Edit the data below by replacing every occurrence of "The height and width of the screenshot is" with "Screen size (height, width):", and leave everything else unchanged.

---------- ENTRIES SHOWN ----------

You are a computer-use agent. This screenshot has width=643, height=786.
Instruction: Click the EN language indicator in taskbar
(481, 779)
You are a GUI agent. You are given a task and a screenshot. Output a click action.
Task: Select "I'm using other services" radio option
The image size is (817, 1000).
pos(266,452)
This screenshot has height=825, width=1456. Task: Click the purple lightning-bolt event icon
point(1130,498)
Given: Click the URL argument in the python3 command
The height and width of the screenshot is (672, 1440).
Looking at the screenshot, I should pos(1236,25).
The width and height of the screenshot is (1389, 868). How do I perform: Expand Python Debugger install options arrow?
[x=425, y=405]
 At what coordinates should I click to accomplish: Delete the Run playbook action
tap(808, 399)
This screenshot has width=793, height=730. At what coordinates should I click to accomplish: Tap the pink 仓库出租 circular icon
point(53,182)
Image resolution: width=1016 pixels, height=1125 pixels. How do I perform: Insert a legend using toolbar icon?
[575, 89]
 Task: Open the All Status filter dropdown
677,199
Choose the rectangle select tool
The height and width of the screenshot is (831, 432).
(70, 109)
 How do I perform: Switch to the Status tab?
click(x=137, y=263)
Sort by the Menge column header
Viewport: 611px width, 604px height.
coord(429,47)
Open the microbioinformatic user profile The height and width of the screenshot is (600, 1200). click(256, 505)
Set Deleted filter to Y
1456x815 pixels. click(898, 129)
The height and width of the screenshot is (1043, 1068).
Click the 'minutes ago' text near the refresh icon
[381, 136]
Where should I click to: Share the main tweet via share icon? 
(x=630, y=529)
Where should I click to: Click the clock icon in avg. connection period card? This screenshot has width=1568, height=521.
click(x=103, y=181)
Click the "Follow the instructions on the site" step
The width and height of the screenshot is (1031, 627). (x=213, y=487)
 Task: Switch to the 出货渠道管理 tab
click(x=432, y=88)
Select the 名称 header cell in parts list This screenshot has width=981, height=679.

----------

**SOLVED PROBLEM**
You are a computer-use agent. This screenshot has width=643, height=786.
Instruction: Click the EN language indicator in taskbar
(481, 779)
You are a GUI agent. You are given a task and a screenshot. Output a click action.
Task: Select "I'm using other services" radio option
The image size is (817, 1000).
pos(266,452)
This screenshot has height=825, width=1456. Task: Click the purple lightning-bolt event icon
point(1130,498)
Given: Click the URL argument in the python3 command
Screen size (height, width): (672, 1440).
Looking at the screenshot, I should pos(1236,25).
The width and height of the screenshot is (1389, 868). How do I perform: Expand Python Debugger install options arrow?
[x=425, y=405]
 At what coordinates should I click to accomplish: Delete the Run playbook action
tap(808, 399)
This screenshot has width=793, height=730. At what coordinates should I click to accomplish: Tap the pink 仓库出租 circular icon
point(53,182)
Image resolution: width=1016 pixels, height=1125 pixels. How do I perform: Insert a legend using toolbar icon?
[575, 89]
 Task: Open the All Status filter dropdown
677,199
Choose the rectangle select tool
Screen size (height, width): (831, 432).
(70, 109)
 How do I perform: Switch to the Status tab?
click(x=137, y=263)
Sort by the Menge column header
Viewport: 611px width, 604px height.
coord(429,47)
Open the microbioinformatic user profile Screen size (height, width): (600, 1200). click(256, 505)
Set Deleted filter to Y
1456x815 pixels. click(898, 129)
Screen size (height, width): (1043, 1068).
Click the 'minutes ago' text near the refresh icon
[381, 136]
Where should I click to: Share the main tweet via share icon? 
(x=630, y=529)
Where should I click to: Click the clock icon in avg. connection period card? This screenshot has width=1568, height=521.
click(x=103, y=181)
Click the "Follow the instructions on the site" step
The width and height of the screenshot is (1031, 627). (x=213, y=487)
 Task: Switch to the 出货渠道管理 tab
click(x=432, y=88)
Select the 名称 header cell in parts list This screenshot has width=981, height=679.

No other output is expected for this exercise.